Segundo o presidente do PT municipal, Claudemir Romancini, o partido vai tentar que os diretores mudem de idéia. ‘‘Vejo esta crise como um salto positivo porque pela primeira vez o partido, o prefeito e o Legislativo se conflitam e agora o espaço está aberto para discussões prévias, principalmente com relação a projetos polêmicos’’, disse Romancini.
A crise começou na semana passada quando o diretório do PT distribuiu 5 mil panfletos criticando a posição de 12 vereadores que derrubaram o veto do prefeito em um projeto de criação do Conselho Municipal de Transportes.

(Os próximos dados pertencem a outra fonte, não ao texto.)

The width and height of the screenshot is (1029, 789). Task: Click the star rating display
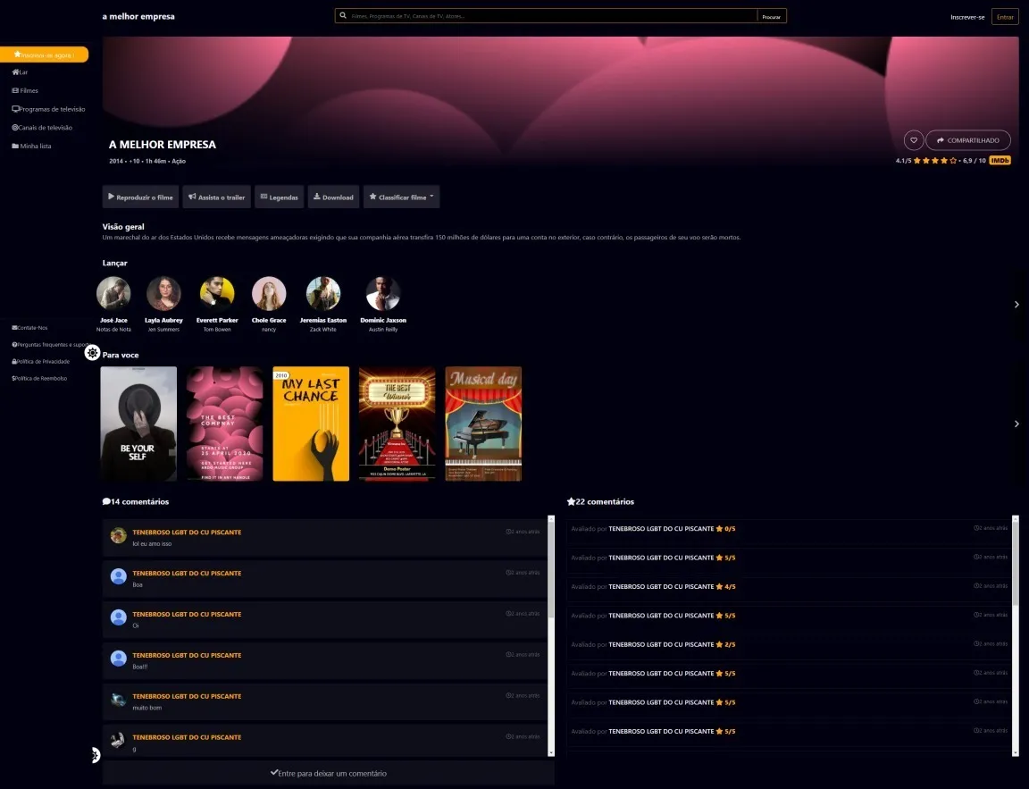(935, 160)
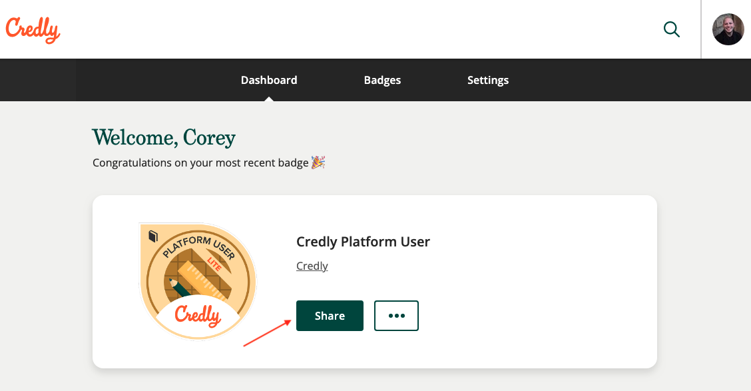
Task: Open search with the magnifier icon
Action: (x=672, y=29)
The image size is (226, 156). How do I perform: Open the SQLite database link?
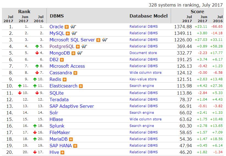pyautogui.click(x=56, y=93)

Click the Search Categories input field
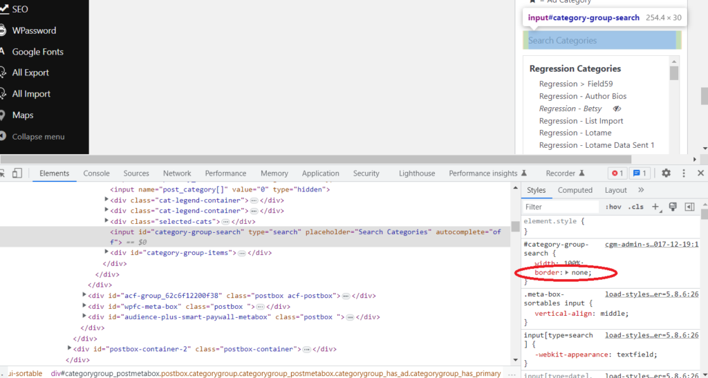(601, 41)
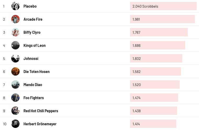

Por causa do panfleto, os vereadores entraram com uma representação criminal contra o PT. Assessores municipais alegam que o prefeito não tinha conhecimento do teor do panfleto.
A situação colocou fim ao relacionamento harmônico entre Executivo e Legislativo. Vereadores de outros partidos disseram que vão boicotar projetos do Executivo. Enquanto isso, o PT promete que não vai mudar sua postura e pretende distribuir panfletos citando nominalmente os vereadores que deixarem de votar projetos de interesse da comunidade.